Locate every line in the rows below that contains the word "with" and copy each such line in full. Treat the match as case-sensitive.
## start Records for processing
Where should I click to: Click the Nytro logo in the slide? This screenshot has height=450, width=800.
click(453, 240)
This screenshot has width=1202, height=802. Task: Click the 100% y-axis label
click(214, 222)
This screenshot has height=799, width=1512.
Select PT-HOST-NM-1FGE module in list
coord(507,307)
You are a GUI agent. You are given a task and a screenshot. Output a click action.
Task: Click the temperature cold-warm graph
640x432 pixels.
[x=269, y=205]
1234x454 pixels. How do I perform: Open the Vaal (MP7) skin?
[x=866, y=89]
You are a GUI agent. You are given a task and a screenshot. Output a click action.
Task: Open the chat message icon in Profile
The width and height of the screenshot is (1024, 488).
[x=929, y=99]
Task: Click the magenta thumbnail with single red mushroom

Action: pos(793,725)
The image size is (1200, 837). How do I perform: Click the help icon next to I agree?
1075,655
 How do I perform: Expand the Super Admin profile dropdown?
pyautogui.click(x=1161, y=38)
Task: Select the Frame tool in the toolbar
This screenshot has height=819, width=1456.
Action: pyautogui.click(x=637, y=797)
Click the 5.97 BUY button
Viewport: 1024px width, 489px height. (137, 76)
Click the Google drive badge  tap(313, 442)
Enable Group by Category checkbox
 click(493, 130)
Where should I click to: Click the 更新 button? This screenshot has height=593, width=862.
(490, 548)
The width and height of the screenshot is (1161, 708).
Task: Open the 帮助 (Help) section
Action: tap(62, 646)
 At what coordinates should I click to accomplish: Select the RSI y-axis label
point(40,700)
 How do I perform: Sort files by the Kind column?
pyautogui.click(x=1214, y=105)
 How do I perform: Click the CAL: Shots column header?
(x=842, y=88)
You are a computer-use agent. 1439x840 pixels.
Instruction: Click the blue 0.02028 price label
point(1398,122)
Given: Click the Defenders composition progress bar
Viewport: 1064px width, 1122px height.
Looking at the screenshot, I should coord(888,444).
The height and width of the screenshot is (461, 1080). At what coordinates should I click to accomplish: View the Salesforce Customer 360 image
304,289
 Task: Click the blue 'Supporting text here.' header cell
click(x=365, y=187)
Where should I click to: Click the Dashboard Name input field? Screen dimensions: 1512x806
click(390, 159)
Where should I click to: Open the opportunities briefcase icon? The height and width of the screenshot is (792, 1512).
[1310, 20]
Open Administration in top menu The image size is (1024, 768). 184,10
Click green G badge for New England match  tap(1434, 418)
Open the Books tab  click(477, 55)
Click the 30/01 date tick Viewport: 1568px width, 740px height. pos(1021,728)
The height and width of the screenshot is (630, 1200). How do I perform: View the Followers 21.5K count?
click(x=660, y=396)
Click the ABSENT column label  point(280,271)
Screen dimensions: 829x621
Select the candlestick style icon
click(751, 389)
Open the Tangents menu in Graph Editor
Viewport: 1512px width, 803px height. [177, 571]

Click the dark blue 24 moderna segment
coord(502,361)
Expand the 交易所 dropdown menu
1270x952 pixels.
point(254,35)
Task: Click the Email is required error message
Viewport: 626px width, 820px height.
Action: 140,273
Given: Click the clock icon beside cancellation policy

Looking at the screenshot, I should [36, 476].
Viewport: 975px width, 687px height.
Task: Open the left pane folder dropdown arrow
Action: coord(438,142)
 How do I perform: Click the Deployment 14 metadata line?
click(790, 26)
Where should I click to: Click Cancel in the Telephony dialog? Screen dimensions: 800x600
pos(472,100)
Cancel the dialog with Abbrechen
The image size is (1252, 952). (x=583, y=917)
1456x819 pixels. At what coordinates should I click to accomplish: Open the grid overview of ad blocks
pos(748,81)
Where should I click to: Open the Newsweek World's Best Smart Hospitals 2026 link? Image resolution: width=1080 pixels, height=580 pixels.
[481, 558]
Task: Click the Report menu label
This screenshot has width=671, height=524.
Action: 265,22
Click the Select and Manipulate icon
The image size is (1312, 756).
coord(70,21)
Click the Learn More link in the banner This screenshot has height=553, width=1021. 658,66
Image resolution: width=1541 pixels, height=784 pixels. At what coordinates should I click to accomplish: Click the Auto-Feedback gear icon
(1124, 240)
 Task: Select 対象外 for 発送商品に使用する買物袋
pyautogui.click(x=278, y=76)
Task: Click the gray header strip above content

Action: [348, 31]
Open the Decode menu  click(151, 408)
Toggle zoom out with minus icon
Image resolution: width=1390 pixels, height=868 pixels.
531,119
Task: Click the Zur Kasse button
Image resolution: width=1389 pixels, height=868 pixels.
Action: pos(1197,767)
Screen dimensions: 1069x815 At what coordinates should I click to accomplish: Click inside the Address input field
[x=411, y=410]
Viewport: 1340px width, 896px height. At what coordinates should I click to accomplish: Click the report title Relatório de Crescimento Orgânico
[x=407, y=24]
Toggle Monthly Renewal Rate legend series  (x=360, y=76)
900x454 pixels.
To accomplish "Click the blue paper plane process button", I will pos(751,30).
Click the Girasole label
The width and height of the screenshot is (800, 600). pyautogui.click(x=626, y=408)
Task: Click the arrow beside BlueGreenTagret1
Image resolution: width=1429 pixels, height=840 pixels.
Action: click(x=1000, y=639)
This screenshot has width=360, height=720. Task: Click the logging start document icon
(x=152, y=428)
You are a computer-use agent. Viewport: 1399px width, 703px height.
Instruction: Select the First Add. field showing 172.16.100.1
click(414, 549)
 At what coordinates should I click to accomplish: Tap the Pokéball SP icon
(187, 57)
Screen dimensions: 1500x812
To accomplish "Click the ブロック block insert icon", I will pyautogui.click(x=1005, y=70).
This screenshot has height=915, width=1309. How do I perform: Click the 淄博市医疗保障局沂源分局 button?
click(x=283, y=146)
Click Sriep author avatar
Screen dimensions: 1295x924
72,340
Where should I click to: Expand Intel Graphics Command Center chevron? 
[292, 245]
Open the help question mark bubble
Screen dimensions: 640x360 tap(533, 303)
## end Records for processing
- **Answer to this exercise**
Task: Click the magenta thumbnail with single red mushroom
Cancel the dialog with Abbrechen
Toggle zoom out with minus icon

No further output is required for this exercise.